After some serious reflection and consultation with a few trusted
colleagues, I have decided at this time to withdraw these Formal Objections,
with a goal of forward movement of HTML 5.0 unencumbered with procedural
restrictions.


The full explanation:

Issue 142 (Poster Alt) - given that there are now at least 2 avenues open to
the Accessibility Community to pursue this important requirement (Extension
Specification / integration into ARIA 1.1) it is my belief that this
user-requirement will be addressed with a programmatic solution in due
course. With the withdrawal of my Formal Objection to Issue 142, I will turn
instead to working inside of the community to develop and promote such a
workable solution. 

Based upon feedback directly from the user-community (i.e. non-sighted
users), I remain convinced that there is a real need for a mechanism like
this. However given the lack of any implementation today by any of the
browsers, and the need to work with AT vendors to develop a solution that
works with their technology stack, it is clear that having this in the HTML
5.0 timeline is likely not a realistic expectation today.

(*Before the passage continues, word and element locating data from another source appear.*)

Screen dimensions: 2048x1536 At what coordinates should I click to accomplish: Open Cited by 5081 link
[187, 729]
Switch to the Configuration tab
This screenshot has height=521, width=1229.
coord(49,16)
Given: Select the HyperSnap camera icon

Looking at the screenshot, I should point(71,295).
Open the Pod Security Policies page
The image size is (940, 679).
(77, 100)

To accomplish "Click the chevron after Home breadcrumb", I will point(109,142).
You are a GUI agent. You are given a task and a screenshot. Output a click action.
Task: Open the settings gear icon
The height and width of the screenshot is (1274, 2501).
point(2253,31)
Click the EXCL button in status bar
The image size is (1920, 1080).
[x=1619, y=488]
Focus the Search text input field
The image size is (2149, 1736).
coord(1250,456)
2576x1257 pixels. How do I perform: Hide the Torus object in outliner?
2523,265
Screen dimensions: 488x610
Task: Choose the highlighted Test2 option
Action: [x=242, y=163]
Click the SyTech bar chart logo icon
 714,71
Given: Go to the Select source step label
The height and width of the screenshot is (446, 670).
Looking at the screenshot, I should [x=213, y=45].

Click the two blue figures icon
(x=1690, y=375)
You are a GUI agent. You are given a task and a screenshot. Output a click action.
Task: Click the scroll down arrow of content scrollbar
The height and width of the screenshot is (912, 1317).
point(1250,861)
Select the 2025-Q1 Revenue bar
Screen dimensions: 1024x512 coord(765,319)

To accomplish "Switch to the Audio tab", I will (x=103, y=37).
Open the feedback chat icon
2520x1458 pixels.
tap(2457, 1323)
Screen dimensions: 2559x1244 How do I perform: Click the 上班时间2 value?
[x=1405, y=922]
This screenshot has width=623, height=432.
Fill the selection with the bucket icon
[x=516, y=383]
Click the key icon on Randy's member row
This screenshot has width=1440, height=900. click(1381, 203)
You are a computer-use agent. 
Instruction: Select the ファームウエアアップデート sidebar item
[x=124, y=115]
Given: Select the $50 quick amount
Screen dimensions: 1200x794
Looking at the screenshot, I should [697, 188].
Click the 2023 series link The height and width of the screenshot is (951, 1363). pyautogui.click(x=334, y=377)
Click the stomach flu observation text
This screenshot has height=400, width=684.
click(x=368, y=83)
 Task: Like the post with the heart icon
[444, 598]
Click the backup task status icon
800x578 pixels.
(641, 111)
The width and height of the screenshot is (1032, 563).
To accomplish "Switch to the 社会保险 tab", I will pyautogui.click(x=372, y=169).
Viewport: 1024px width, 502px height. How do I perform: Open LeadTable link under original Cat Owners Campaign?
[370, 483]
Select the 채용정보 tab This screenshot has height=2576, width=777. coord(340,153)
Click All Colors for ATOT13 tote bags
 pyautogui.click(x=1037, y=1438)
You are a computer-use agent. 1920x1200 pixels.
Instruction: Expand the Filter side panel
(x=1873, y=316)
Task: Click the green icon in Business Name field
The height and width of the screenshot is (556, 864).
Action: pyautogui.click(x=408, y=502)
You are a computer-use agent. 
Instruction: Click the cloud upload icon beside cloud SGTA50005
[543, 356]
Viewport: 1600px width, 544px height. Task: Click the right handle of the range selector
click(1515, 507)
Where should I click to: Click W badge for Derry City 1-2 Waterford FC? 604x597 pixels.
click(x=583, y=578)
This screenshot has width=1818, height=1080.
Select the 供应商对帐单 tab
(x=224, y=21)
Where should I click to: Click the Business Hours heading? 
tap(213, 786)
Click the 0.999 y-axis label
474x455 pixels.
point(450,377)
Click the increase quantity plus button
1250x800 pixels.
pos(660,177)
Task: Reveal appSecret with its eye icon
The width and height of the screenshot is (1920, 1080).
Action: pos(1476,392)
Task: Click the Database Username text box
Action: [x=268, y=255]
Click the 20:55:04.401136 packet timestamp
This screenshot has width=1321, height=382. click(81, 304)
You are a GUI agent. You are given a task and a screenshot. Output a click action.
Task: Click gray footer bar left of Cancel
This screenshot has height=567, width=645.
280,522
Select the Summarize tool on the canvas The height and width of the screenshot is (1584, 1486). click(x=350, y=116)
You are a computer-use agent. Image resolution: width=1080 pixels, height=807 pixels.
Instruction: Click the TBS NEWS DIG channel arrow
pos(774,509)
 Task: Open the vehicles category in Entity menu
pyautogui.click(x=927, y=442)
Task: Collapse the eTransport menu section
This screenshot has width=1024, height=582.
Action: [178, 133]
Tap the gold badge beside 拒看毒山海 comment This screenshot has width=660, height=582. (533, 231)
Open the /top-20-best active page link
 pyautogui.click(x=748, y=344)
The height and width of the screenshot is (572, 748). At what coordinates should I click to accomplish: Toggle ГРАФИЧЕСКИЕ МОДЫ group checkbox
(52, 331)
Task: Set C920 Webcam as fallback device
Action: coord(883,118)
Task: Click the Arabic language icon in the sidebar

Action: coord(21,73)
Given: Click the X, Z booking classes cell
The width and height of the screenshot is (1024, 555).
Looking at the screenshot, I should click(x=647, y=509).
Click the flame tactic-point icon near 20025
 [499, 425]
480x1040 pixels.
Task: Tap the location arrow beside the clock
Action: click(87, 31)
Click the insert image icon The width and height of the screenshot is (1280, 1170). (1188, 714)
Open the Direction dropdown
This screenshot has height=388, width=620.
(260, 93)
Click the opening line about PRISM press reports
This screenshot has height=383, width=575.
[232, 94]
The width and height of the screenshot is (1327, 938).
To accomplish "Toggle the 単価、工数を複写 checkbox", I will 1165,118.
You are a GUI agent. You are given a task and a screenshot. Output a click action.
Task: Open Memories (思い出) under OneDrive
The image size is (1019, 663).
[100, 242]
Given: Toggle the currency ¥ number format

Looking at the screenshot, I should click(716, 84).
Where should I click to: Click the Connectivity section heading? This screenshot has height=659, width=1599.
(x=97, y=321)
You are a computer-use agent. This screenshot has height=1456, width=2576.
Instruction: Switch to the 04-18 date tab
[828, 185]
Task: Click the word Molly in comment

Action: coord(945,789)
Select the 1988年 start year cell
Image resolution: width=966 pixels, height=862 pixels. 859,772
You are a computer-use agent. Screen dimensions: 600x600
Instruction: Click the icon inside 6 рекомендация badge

I am buoyed by the
fact that this requirement is being tracked by the ARIA WG to be addressed
in the ARIA 1.1 time-frame, and so feel confident that progress will happen.


Issue 204 (@hidden/ARIA referring/tab focus) - I note that currently there
is active discussion and a number of bugs filed against the emergent text
around Section 7.1 of the specification. While I remain unconvinced that 2
workable implementations for this is achievable before or during the next
12-14 months (leading this to become a Feature At Risk), it is clear that
some engineers believe they can achieve this. I have therefore concluded
that it is unproductive to continue to attempt to block this using
procedural means, and so will stand aside (while remaining vigilant to
concerns of the accessibility community and those users) and wait to see how
they believe they can achieve what they claim they want to achieve.


I share a common goal and desire to see HTML 5.0 reach Recommendation status
as quickly as possible, and support the general direction of modularity that
the Working Group appears to be embracing. Given that the "monolithic"
approach to developing accessible HTML is being forgone in favor of a more
modular approach, the sense of urgency that also prompted me to file these
formal Objections initially has also been mitigated significantly.